*Exercise requirements*: In the material below, begin at the line that has "This screenshot has width=2000, height=1186.", stop after the line that has "Open the Direct Message envelope icon", and transcribe those lines exactly, without pictures.

*Task material*:
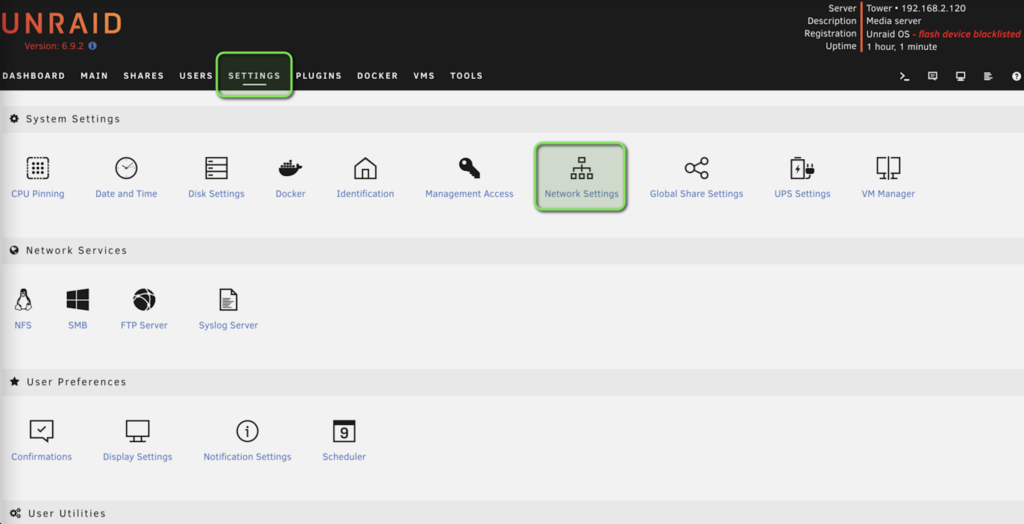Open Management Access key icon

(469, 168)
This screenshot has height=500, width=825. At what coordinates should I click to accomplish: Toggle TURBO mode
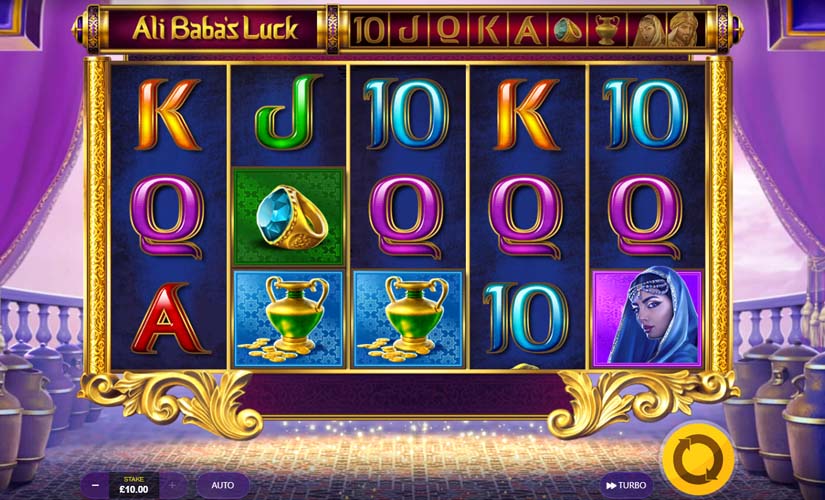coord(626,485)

...

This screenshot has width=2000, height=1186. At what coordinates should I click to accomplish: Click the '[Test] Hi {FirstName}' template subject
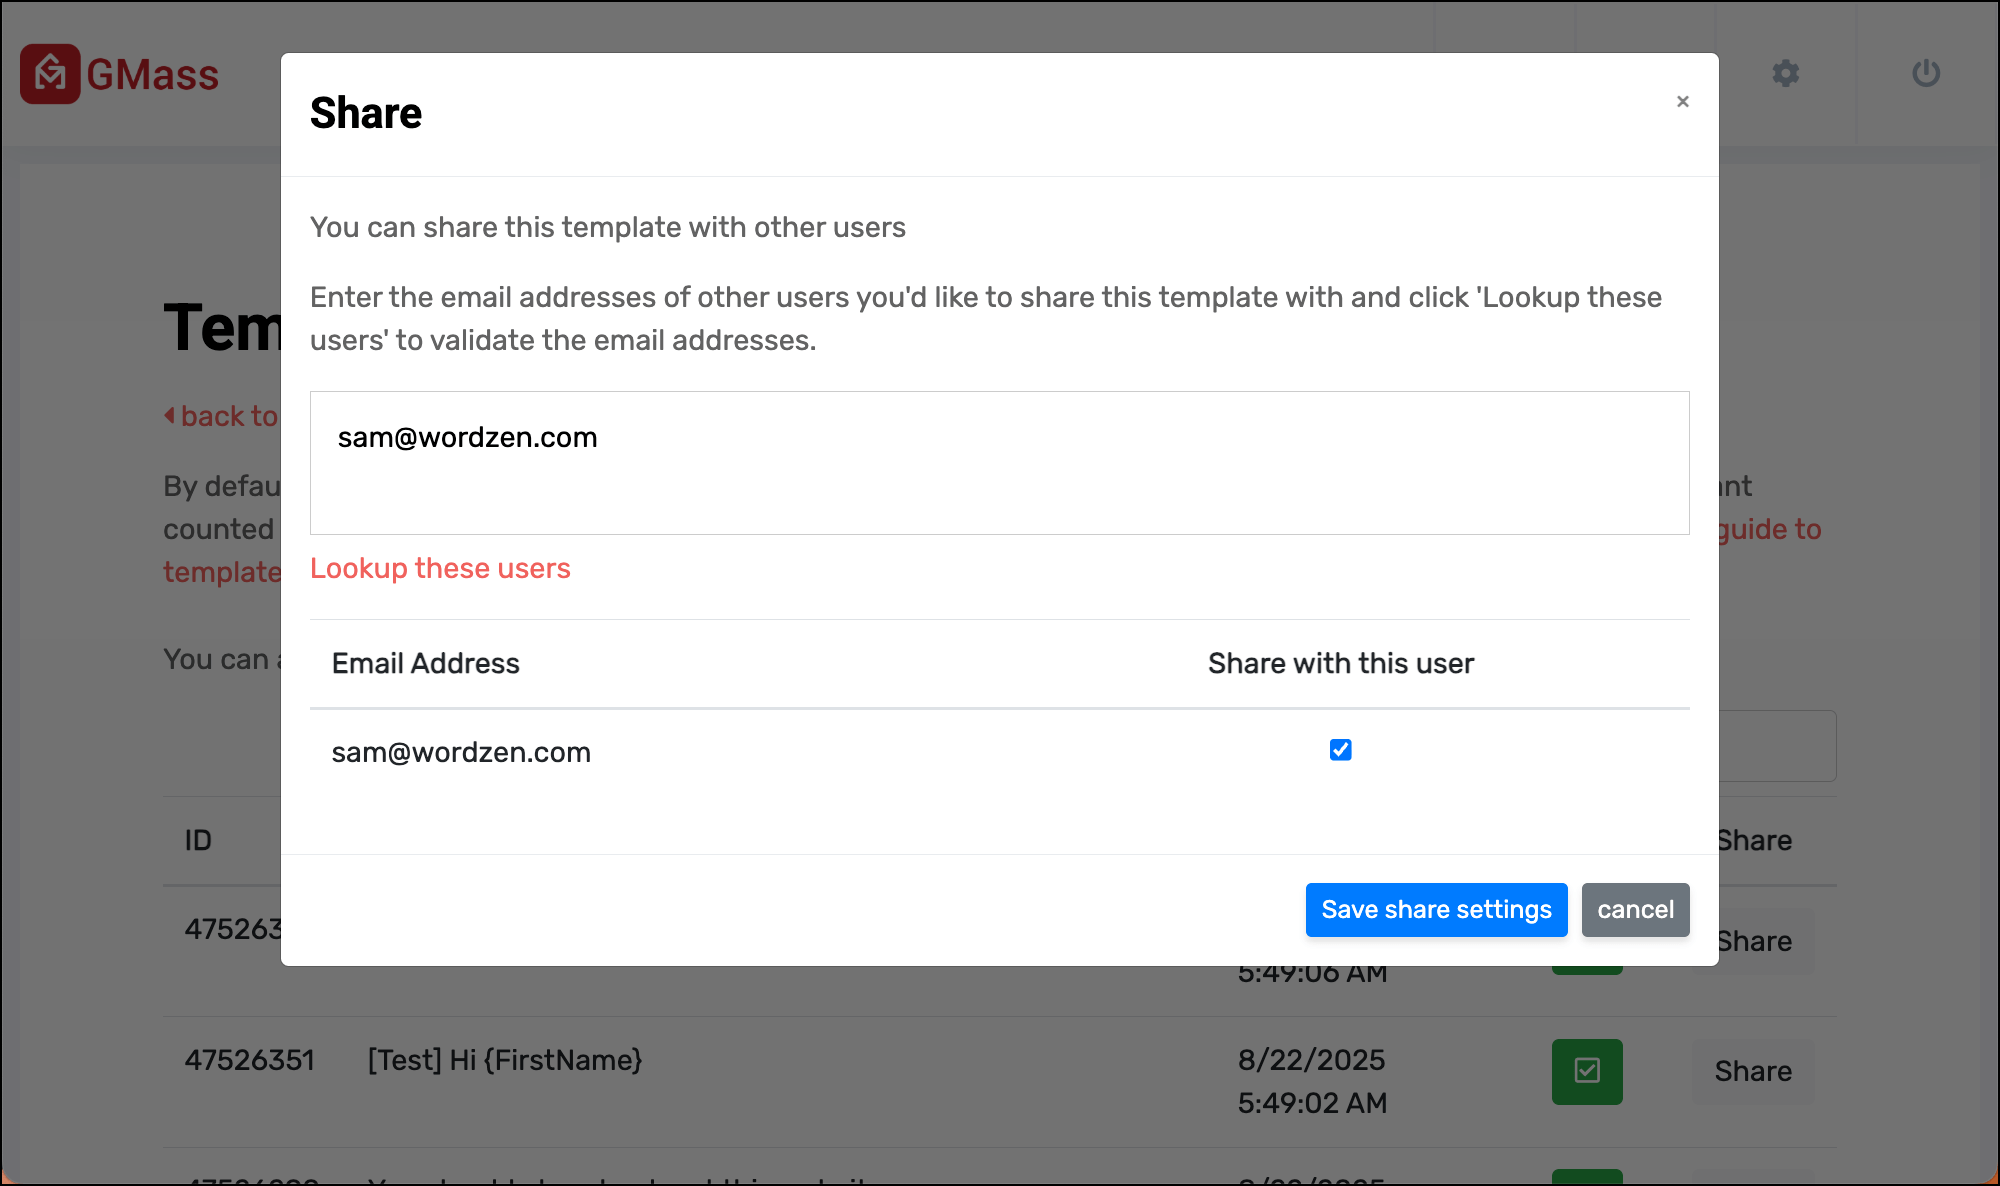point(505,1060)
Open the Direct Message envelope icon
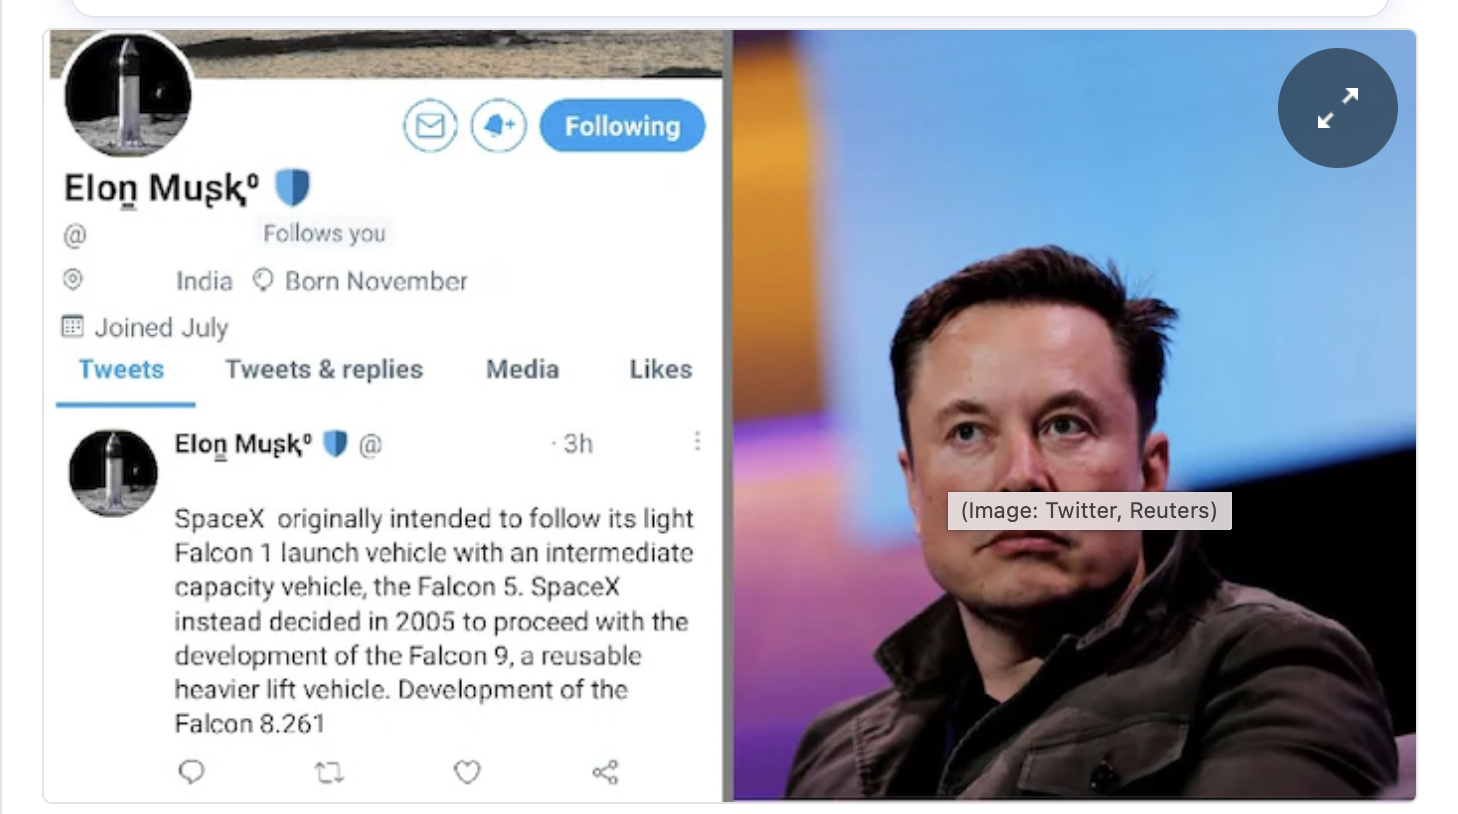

...

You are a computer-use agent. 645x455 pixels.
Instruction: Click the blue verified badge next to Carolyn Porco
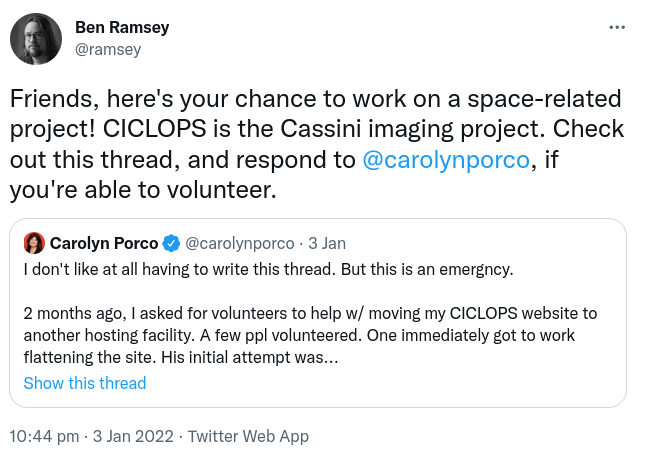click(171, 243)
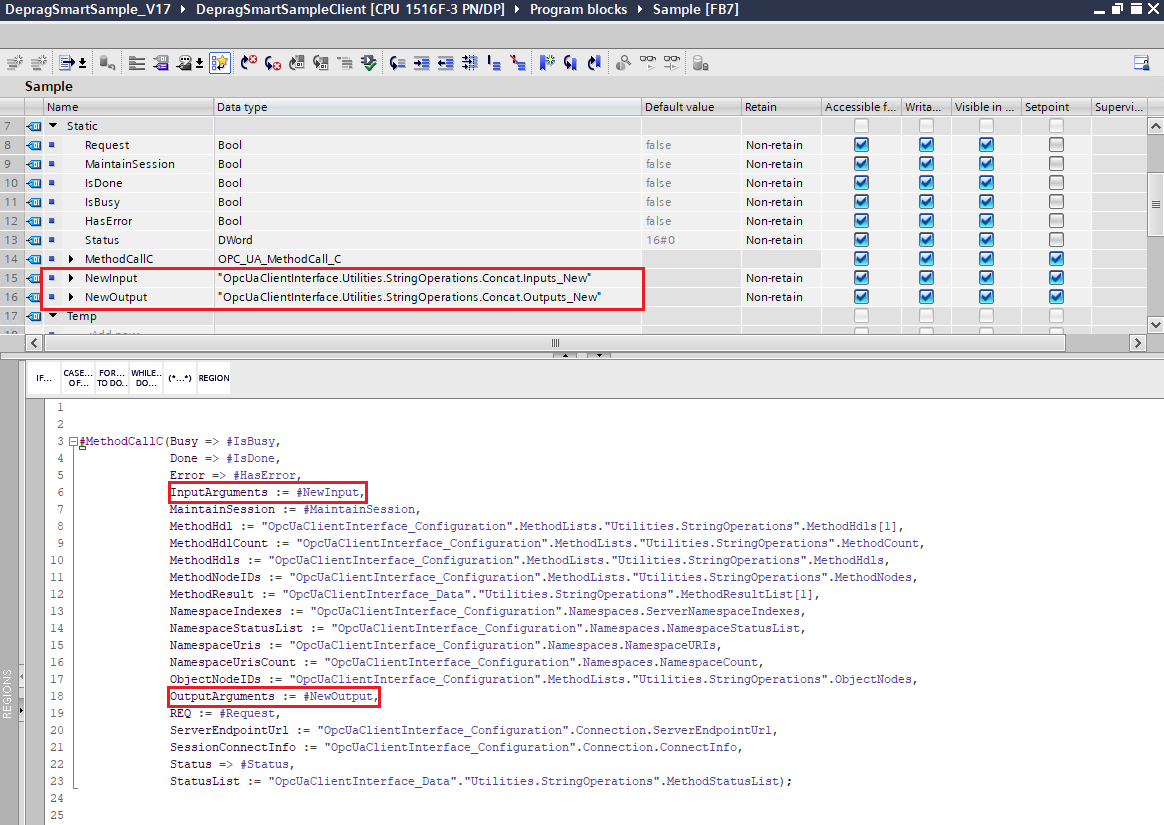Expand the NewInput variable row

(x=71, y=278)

*Exercise result*:
This screenshot has width=2000, height=1186. At what coordinates should I click to accomplish: Click the '[Test] Hi {FirstName}' template subject
point(505,1060)
Open the Direct Message envelope icon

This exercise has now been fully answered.